### EXTRACTED DATA

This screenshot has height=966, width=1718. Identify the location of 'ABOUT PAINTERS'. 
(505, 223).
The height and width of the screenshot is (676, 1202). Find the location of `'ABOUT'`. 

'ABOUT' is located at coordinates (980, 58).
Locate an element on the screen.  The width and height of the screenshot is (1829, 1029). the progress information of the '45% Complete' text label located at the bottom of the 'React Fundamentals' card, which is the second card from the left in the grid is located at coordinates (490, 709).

######
### EXTRACTED DATA

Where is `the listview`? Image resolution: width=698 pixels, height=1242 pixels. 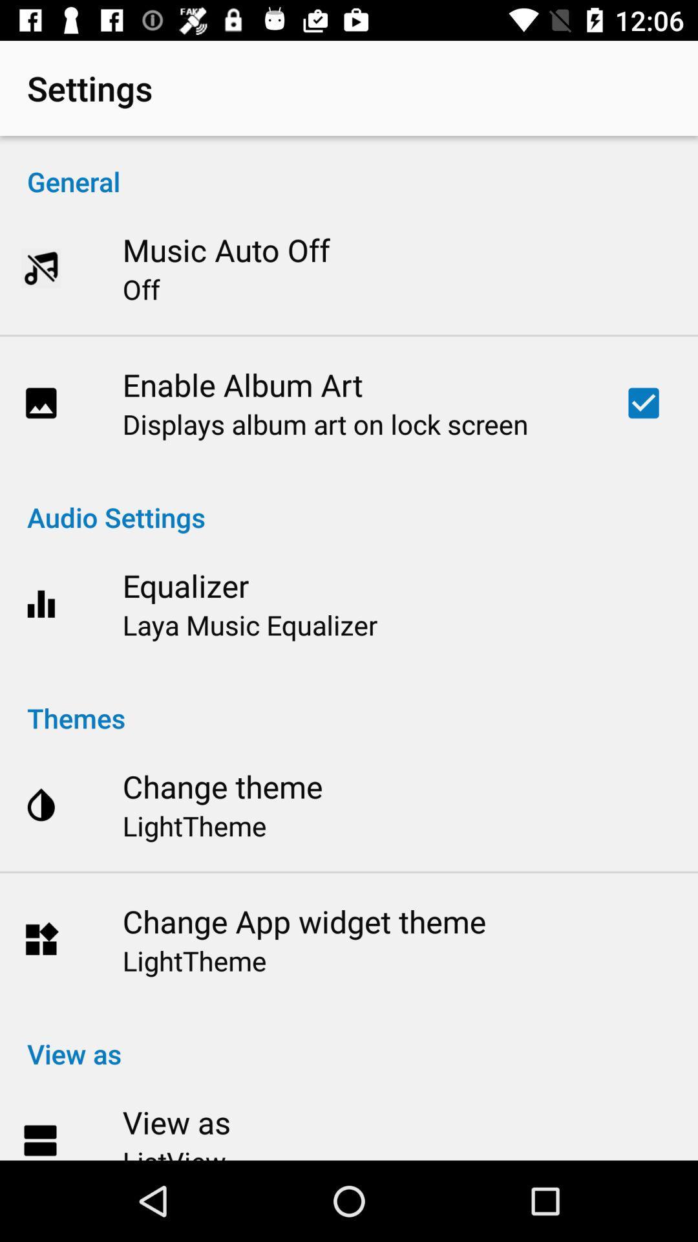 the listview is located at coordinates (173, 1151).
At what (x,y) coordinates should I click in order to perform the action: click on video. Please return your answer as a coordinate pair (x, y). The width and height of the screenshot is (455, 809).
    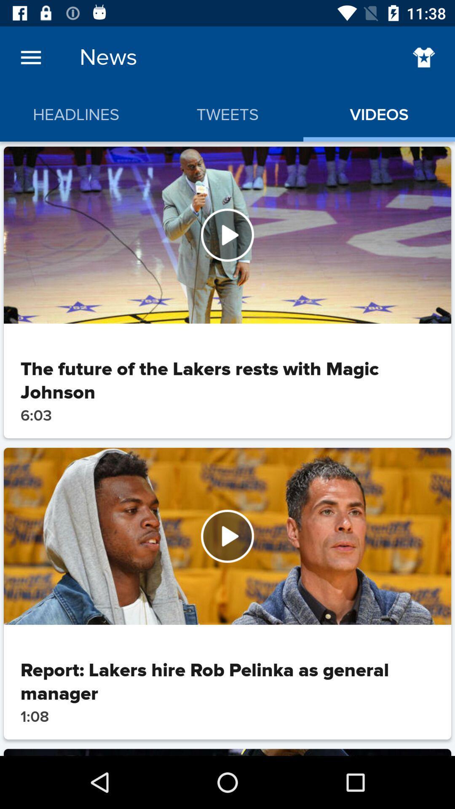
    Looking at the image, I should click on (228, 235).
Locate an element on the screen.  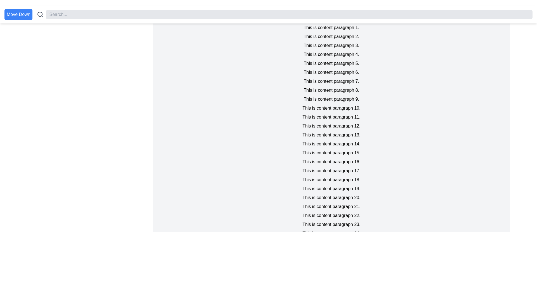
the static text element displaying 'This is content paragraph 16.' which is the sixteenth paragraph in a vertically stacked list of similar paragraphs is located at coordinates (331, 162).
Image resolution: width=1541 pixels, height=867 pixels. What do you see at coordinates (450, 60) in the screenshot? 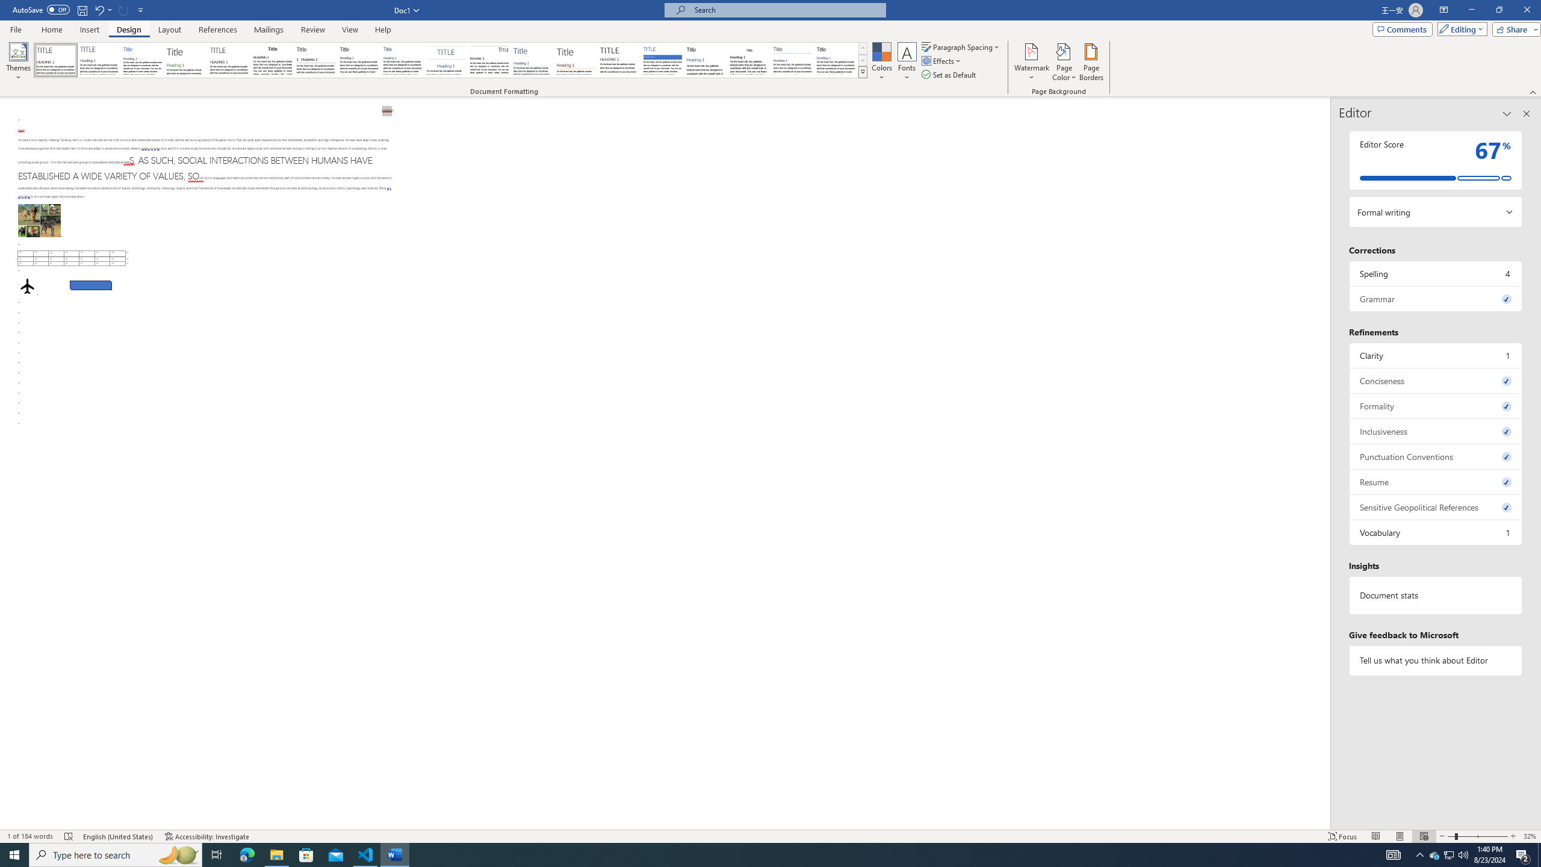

######
### EXTRACTED DATA

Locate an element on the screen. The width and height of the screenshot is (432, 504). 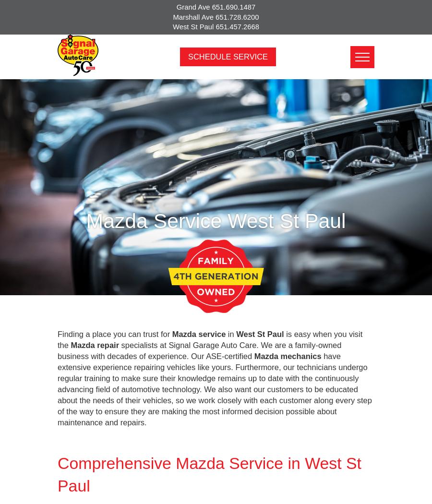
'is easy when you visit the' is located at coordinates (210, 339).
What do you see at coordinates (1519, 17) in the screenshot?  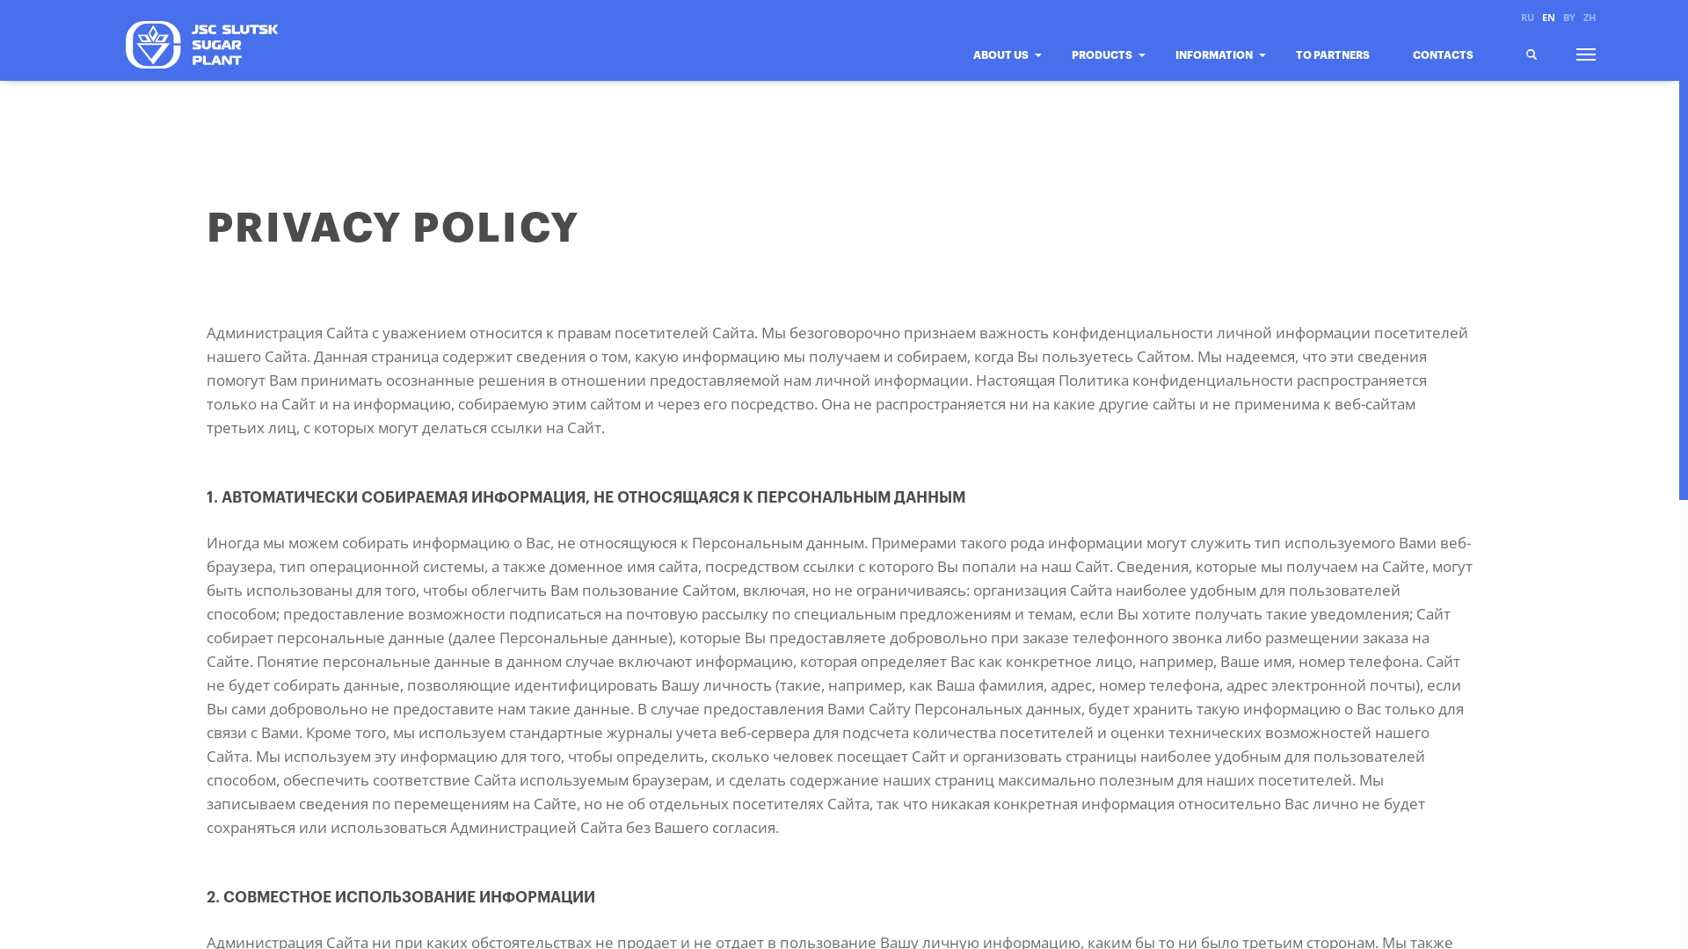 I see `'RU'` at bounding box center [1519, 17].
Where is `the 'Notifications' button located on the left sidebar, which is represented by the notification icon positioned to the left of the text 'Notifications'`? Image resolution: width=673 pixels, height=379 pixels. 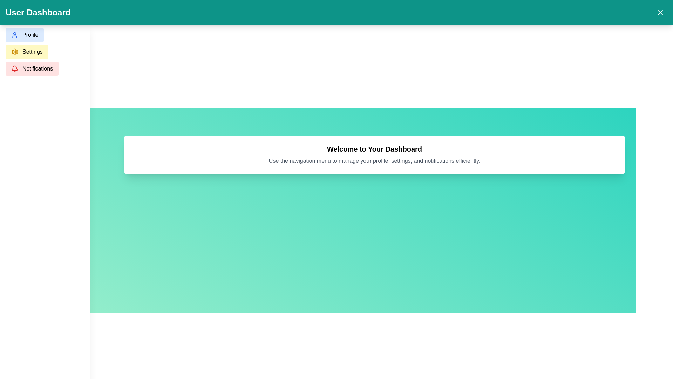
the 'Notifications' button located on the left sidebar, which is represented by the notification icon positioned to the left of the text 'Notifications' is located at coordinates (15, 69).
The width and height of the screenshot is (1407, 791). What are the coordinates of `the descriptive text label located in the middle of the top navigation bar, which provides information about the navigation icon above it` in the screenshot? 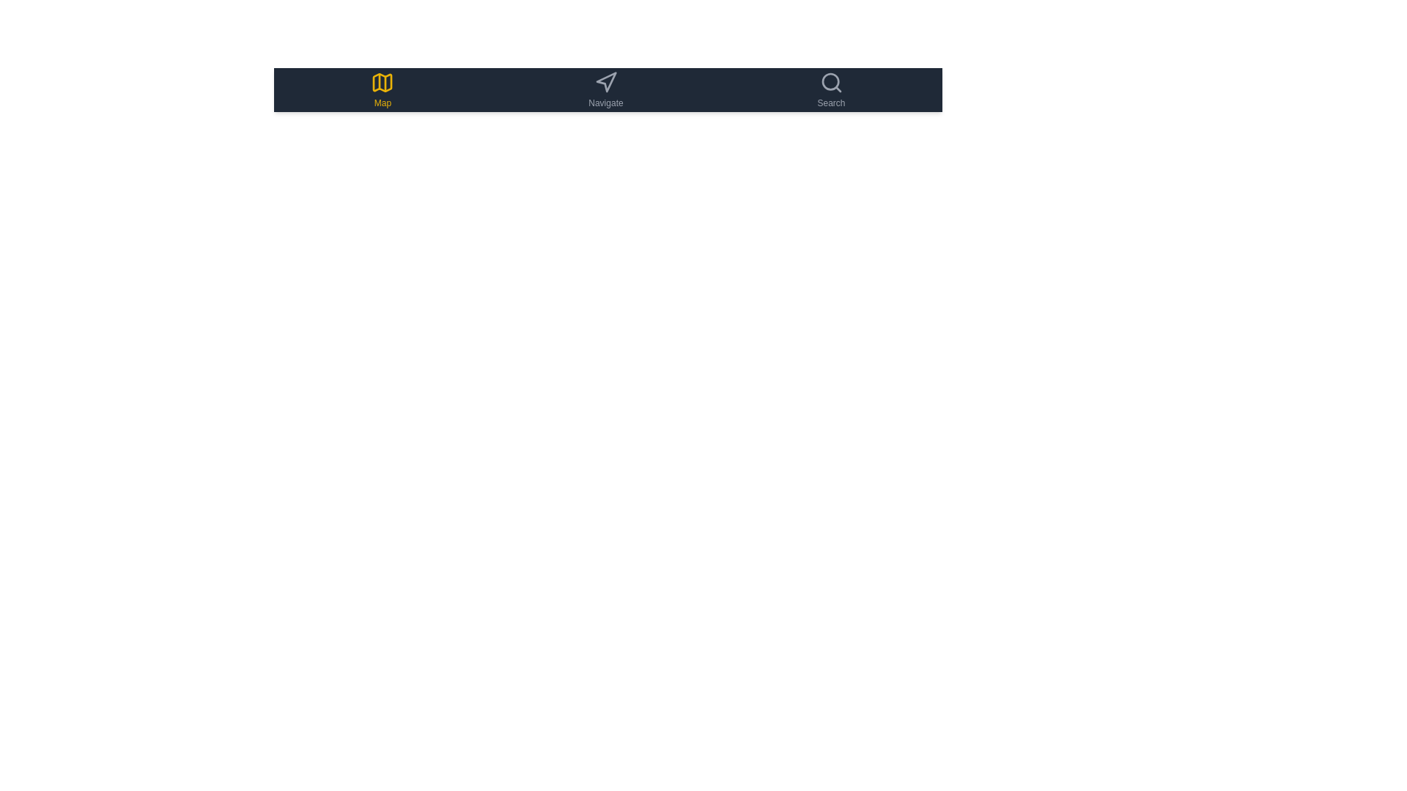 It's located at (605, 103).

######

WHAT IS EXPECTED: Format the portion of the data that opens with the line containing "This screenshot has" and closes with the line containing "coordinates (980, 58).", both included, as a Markdown table with the columns Row and Line, leaving out blank lines.

WORKED ANSWER:
| Row | Line |
|---|---|
| 1 | This screenshot has height=966, width=1718. Identify the location of 'ABOUT PAINTERS'.  |
| 2 | (505, 223). |
| 3 | The height and width of the screenshot is (676, 1202). Find the location of `'ABOUT'`.  |
| 4 | 'ABOUT' is located at coordinates (980, 58). |